Text block:

════

Jeremy Lin’s 7 Assists to Take Your Mandarin Game from Frustration to Fluency

“Your talent is God’s gift to you. What you do with it is your gift back to God.”

-Leo Buscaglia

Jeremy Lin (http://www.flickr.com/photos/31168269@N06)

Do you ever feel embarassed with your non-functional Mandarin Chinese?

Does your attempts at speaking Chinese make you sound like a clueless 2 year old?

Do you get irritated when you know what you want to say but still can’t express yourself?

If you answered yes, you’re definitely part of Club Frustration. Not really a place you want to get stuck on for too long.

So let me show you how to book a one way ticket to Fluency Heaven care of the NBA’s zero-to-hero sensation – Jeremy Lin.

Head-Scratching Frustration

 

The funny thing about frustration is that it’s really a sign of progress. It means you have a goal you want to attain and are doing the things you can to accomplish it. Kudos to you!

It just so happens that everything worth doing comes at a price be it time, effort, money etc. This is where the temptation to quit becomes more prevalent.

════

Data lines:

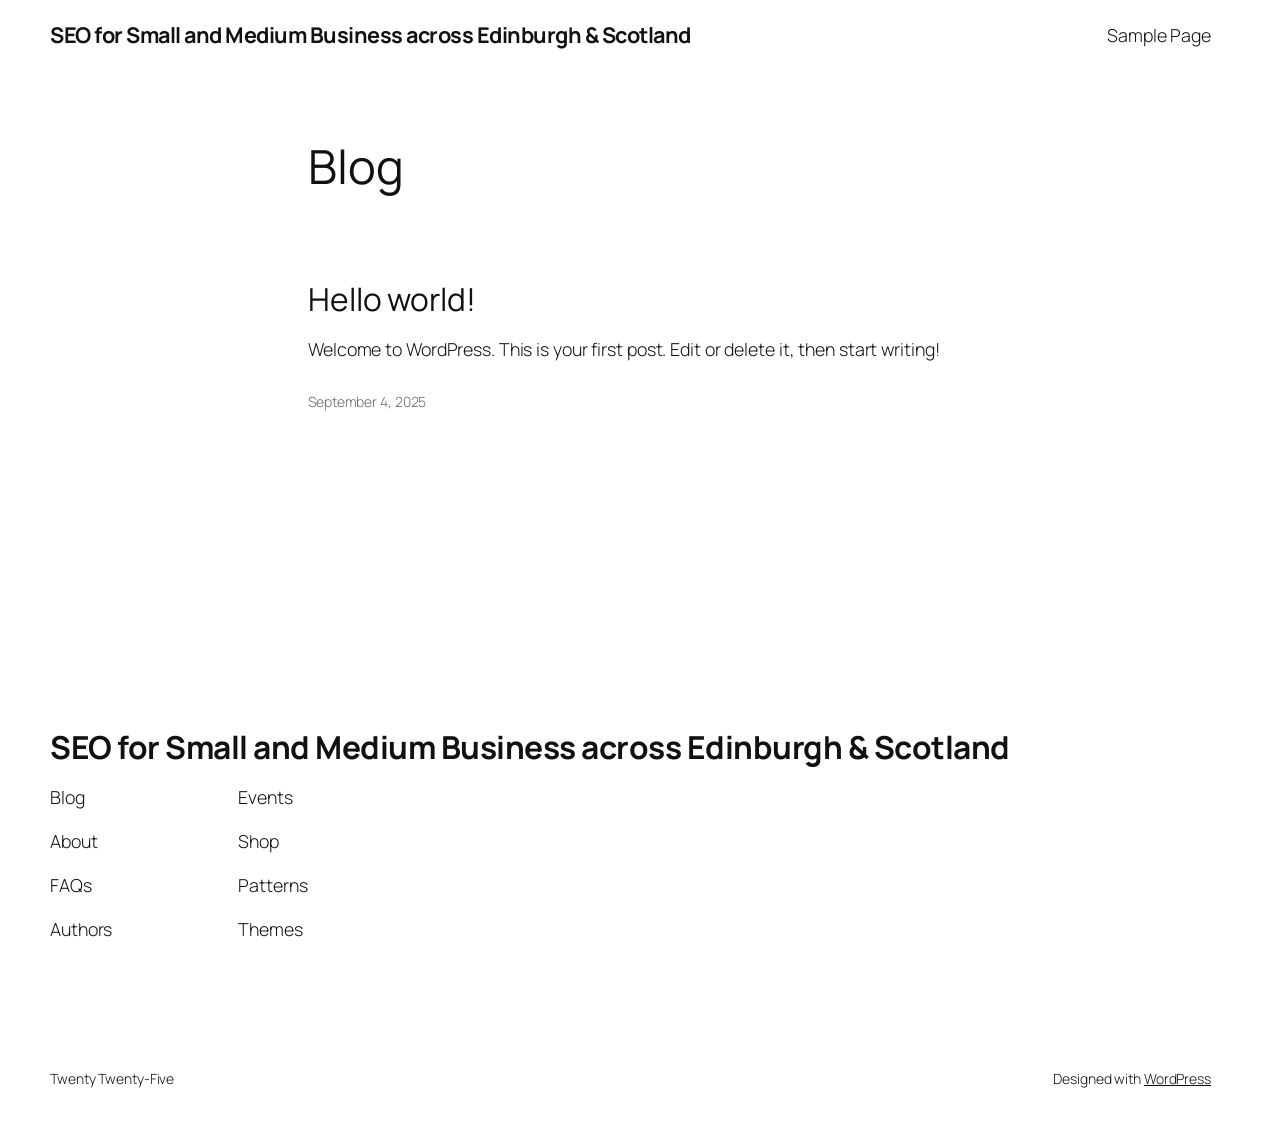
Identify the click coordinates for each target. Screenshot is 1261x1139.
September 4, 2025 (367, 401)
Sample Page (1159, 35)
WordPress (1177, 1078)
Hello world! (392, 300)
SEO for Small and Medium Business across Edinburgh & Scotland (370, 35)
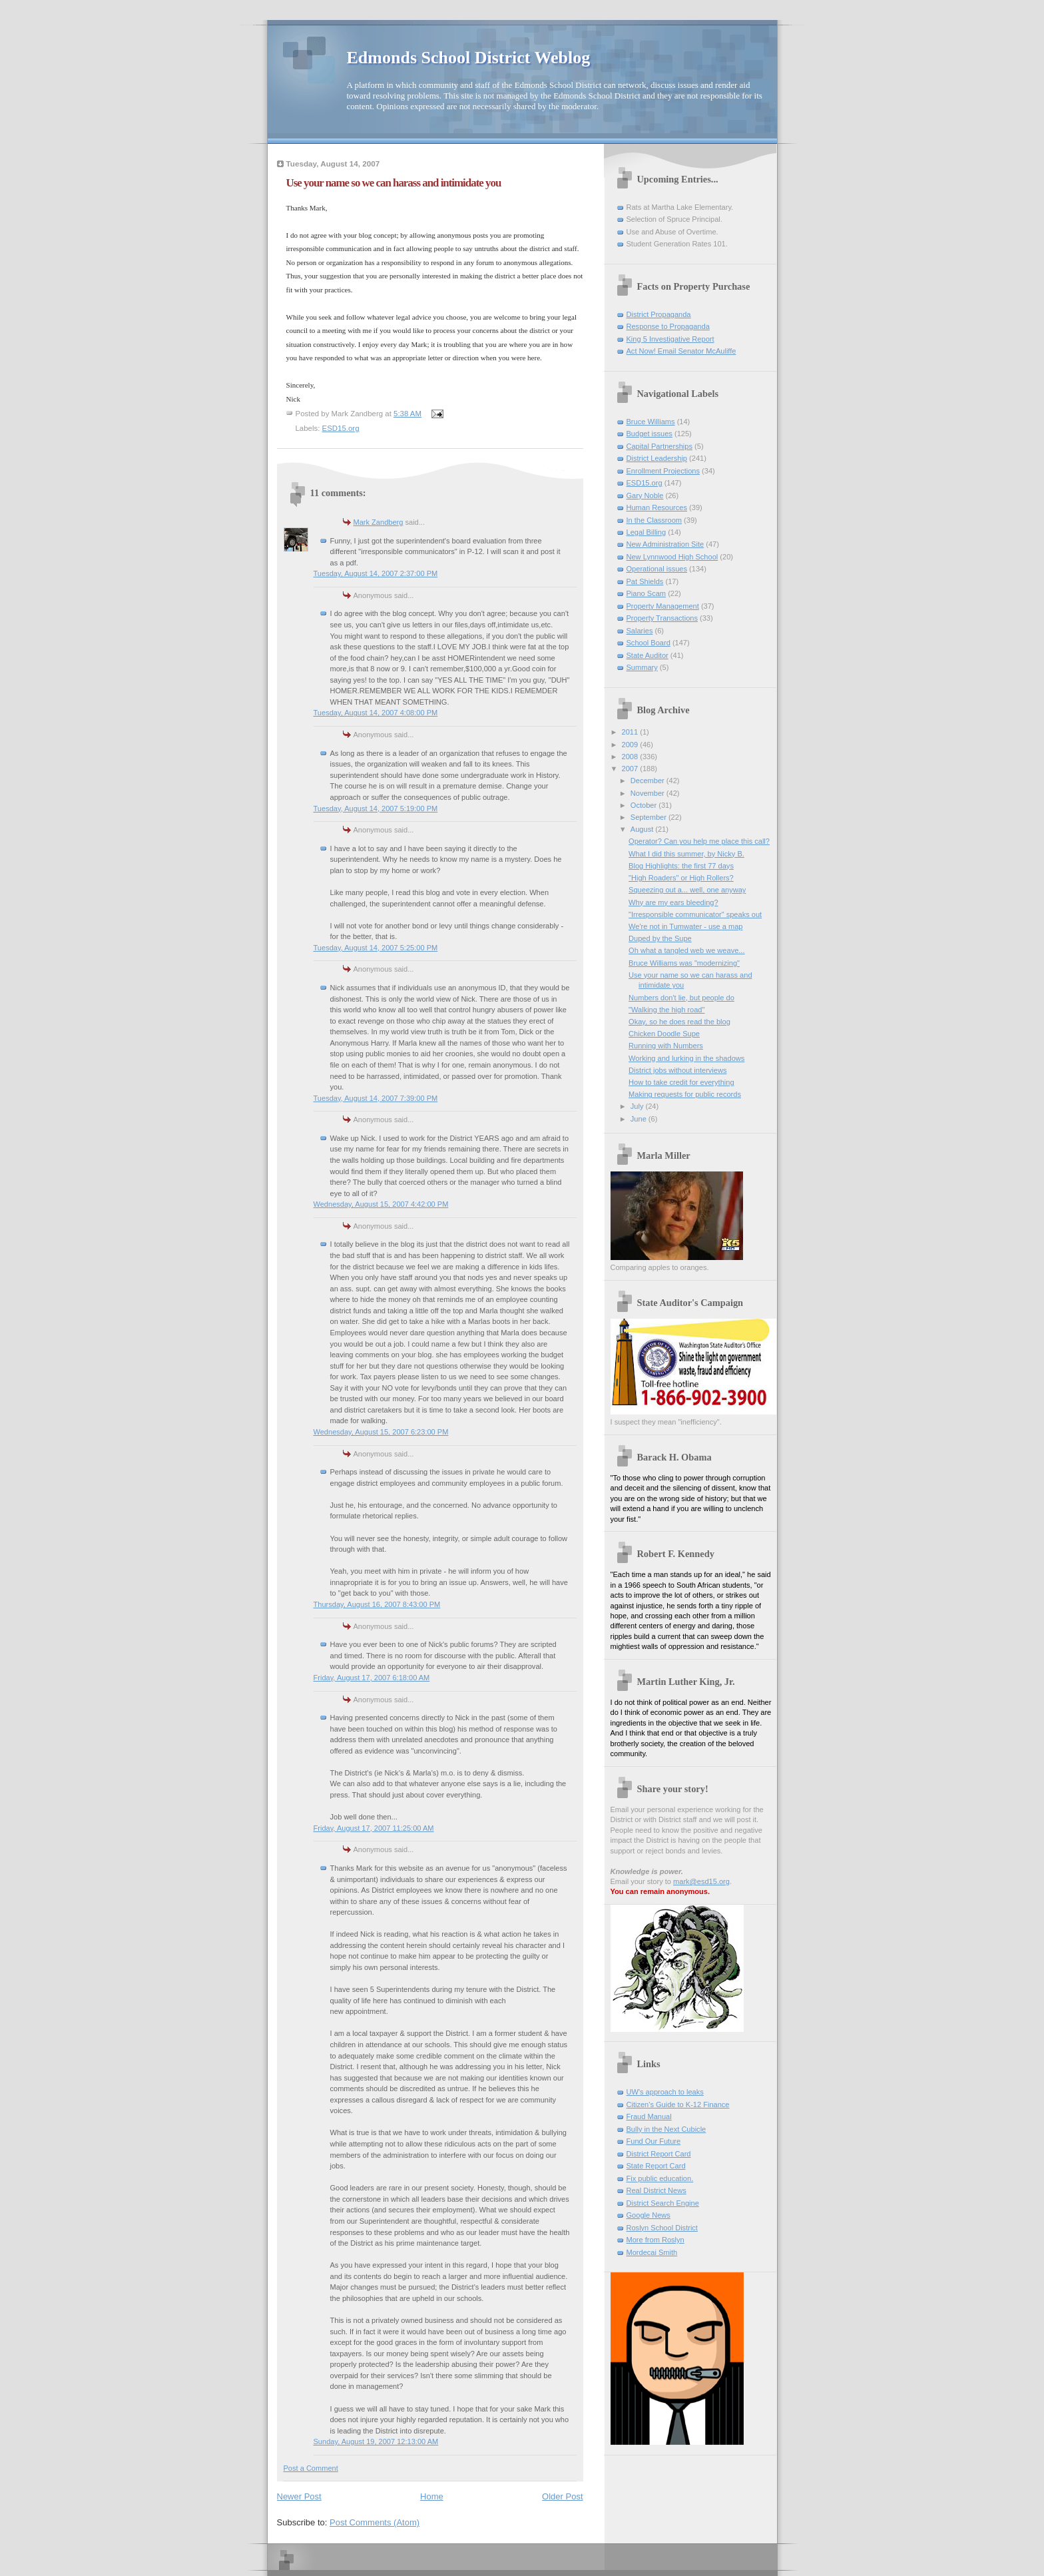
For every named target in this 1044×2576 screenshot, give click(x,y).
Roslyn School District (662, 2228)
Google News (648, 2215)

════

What this exercise asks:
1. Using the post on learning Mandarin, decide whether each statement agrees with it: (a) The post treats frustration as a sign of progress. (b) The opening quotation is credited to Jeremy Lin. (c) The post says everything worth doing comes at a price. Answer yes or no for each and quote the words of the post that settle it.
2. Extend the post on learning Mandarin, beginning right after its final sentence about the temptation to quit.
The data can be left aside; it plays no part in what follows.

Answers to the exercises:
1.
(a) Yes: "it’s really a sign of progress."
(b) No: "-Leo Buscaglia"
(c) Yes: "everything worth doing comes at a price be it time, effort, money etc."

2.
I think most of the time it is not even whether we can do it or not, it’s simply getting a little push or better yet a little ASSIST whenever we get stuck and frustrated.

So here are 7 assists from NBA’s Jeremy Lin, who knows a thing or two about frustrating situations, on how to turn your Mandarin game from frustration to fluency.

 

1. Knowing Thyself

 

Knowing Thyself (http://www.flickr.com/photos/gi)

 

 

 

Jeremy Lin understands his strengths and weaknesses. He puts himself in the best position to win by leveraging on his strengths such as amazing court vision and quick decision making instead of competing solely on speed and strength.

 

 

Mandarin Assist

Take advantage of your innate talents and interests. When you are doing things that you like most, you are:

* motivated
* passionate and
* focused.

Leverage on these by learning about Chinese words and expressions related to your interest. Plus, you’d always want to talk about your interests anyway, so these words and expressions will be often used thus making them worthwhile to learn.

 

2. Taking risks

 

We often associate Harvard graduates with success, right? Jeremy could have used his degree in economics and built a comfortable career in corporate America.

But he choose to go for the road less taken and faced numerous uncertainties and rejections in the NBA. Somehow, this has been the story of his career. He displayed his willingness to get out of his comfort zone and face unknown challenges in achieving his goal.

Taking Risks (http://www.flickr.com/photos/epsos)

Mandarin Assist:

Get out of your language comfort zone. You will never be ready for every social situation there is. So just take your stock knowledge and run with it.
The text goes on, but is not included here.